◆ Supplied data
• • • •

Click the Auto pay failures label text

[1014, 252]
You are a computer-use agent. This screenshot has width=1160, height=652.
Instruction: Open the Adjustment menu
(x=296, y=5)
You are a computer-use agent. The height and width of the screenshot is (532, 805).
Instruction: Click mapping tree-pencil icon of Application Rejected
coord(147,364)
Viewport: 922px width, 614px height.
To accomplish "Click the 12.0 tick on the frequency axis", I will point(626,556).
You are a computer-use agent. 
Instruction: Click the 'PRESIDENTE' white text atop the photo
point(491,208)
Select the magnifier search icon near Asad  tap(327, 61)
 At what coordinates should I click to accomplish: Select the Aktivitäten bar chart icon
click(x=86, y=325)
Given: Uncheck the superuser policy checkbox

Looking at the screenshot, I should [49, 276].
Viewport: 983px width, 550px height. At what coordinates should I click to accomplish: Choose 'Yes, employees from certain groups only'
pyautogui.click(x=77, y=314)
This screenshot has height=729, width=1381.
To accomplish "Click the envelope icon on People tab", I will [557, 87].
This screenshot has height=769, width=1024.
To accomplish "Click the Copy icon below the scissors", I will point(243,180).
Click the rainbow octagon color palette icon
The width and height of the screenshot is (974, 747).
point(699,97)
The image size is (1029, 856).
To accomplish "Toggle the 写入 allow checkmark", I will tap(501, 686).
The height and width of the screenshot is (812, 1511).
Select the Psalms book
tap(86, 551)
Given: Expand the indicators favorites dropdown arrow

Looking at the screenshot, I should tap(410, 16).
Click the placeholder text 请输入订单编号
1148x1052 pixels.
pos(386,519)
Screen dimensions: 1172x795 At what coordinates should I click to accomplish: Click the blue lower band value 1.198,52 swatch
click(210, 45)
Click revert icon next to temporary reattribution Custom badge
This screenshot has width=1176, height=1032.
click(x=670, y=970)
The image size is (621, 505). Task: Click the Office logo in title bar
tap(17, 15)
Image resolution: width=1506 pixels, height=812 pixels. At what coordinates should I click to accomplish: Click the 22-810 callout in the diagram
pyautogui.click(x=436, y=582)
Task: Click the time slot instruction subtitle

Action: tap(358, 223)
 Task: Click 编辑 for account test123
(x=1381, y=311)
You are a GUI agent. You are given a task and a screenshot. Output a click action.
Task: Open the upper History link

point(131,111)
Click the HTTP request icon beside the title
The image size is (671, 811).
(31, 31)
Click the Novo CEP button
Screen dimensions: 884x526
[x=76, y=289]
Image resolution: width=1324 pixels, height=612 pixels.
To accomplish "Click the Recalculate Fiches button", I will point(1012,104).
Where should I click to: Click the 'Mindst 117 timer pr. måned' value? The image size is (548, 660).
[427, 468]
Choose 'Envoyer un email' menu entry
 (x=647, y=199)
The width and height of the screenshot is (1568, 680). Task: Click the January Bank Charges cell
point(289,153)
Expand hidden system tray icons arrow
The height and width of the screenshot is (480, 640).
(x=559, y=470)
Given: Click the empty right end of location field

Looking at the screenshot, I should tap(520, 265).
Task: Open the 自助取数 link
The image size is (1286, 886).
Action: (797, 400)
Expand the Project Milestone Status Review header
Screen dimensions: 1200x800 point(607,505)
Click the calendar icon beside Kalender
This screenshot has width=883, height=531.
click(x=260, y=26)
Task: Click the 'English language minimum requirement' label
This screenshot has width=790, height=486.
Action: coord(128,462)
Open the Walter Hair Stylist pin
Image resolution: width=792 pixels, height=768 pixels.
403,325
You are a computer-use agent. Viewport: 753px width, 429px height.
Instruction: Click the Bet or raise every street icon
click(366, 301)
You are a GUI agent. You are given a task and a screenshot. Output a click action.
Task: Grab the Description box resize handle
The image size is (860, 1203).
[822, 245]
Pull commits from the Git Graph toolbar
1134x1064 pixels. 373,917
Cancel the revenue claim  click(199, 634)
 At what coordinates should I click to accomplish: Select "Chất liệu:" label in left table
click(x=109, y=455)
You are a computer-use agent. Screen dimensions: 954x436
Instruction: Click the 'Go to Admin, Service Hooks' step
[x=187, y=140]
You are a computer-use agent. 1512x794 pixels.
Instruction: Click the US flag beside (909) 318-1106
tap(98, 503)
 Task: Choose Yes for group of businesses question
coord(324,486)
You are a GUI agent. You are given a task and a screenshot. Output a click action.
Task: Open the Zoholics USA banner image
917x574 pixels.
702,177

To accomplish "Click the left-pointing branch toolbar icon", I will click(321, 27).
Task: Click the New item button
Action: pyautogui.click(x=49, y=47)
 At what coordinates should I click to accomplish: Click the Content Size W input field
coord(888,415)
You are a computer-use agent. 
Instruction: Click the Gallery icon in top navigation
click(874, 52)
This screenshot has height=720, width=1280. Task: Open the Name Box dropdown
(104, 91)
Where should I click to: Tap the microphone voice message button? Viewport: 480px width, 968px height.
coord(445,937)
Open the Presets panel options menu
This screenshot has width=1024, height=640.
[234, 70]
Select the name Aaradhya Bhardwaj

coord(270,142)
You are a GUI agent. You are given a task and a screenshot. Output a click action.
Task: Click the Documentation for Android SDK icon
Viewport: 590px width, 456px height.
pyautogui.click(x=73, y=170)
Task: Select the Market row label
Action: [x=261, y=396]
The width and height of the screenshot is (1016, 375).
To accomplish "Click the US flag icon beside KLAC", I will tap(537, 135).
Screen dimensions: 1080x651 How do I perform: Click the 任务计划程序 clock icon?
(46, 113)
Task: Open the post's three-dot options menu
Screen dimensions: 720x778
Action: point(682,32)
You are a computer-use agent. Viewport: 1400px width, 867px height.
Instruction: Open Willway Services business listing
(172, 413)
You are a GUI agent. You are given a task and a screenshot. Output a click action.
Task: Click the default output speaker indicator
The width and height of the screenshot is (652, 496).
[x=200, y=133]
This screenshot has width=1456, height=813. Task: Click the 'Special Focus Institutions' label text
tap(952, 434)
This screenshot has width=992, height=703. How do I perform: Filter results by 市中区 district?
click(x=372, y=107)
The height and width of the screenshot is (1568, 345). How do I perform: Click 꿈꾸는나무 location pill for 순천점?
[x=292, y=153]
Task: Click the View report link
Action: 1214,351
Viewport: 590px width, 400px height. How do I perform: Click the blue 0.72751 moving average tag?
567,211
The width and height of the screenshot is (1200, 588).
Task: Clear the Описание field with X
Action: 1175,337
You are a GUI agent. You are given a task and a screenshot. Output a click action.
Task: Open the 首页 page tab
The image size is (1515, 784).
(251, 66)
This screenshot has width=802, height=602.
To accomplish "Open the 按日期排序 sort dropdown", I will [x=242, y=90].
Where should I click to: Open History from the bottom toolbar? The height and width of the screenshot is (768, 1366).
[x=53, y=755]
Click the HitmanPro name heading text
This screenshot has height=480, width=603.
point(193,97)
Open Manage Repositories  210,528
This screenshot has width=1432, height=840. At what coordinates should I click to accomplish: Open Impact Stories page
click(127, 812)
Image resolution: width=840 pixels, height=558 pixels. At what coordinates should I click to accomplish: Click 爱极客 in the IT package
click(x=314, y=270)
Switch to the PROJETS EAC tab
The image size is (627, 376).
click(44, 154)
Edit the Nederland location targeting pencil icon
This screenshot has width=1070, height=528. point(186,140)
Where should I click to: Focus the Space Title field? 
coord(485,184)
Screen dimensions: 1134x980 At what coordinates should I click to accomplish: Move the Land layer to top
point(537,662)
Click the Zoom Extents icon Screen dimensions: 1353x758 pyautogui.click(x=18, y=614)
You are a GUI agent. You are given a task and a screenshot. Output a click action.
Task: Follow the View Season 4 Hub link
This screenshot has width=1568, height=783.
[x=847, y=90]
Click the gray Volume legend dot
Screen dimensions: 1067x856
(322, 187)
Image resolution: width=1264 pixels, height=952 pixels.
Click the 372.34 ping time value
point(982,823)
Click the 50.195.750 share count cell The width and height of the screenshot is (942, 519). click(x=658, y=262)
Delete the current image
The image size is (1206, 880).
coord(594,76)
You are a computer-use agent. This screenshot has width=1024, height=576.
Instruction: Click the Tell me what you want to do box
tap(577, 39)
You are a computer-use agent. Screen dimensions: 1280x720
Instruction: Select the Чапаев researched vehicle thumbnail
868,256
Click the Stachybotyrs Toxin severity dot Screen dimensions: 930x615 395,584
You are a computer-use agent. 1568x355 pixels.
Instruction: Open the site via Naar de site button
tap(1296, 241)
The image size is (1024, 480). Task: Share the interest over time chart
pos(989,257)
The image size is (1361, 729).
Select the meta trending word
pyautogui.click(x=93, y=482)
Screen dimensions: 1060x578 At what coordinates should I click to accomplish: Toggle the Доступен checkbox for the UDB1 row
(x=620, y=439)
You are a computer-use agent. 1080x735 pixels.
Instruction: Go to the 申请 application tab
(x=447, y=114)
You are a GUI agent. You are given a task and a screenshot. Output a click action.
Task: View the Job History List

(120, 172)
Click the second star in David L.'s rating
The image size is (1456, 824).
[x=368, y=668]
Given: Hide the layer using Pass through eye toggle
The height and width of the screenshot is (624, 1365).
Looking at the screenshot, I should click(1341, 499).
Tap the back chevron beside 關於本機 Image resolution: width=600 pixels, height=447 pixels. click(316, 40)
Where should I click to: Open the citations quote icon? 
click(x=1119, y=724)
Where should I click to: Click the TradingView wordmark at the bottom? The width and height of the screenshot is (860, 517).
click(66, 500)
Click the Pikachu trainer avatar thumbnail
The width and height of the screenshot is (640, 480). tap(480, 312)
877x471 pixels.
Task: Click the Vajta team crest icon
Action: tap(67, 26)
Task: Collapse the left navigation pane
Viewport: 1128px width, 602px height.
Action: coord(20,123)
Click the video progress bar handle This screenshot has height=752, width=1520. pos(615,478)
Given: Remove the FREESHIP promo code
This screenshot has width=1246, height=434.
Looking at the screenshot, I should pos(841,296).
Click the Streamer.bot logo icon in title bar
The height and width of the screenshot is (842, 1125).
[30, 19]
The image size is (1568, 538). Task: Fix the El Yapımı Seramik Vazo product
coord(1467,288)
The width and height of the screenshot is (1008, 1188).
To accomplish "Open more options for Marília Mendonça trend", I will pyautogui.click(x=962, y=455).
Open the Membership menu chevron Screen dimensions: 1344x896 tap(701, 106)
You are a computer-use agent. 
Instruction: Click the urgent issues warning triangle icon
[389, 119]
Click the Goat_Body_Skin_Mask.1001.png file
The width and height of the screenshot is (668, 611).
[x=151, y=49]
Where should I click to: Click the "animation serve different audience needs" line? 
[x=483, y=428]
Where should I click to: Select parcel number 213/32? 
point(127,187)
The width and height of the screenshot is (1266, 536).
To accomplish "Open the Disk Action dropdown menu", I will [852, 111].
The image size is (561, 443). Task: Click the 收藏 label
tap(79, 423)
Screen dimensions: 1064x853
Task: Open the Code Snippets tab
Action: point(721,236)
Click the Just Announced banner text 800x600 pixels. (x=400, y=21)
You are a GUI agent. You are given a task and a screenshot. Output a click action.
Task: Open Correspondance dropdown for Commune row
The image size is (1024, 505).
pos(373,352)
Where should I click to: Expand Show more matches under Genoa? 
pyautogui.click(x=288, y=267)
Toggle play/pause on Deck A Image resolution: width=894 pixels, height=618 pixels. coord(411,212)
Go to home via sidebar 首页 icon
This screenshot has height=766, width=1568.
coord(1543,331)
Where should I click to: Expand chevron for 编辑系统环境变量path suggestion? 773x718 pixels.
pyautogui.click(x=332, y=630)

• • • •

◆ Task brief
Each line above that contains the word "options" should be returned.

◆ Result for this exercise
Open the Presets panel options menu
Task: Open the post's three-dot options menu
To accomplish "Open more options for Marília Mendonça trend", I will pyautogui.click(x=962, y=455).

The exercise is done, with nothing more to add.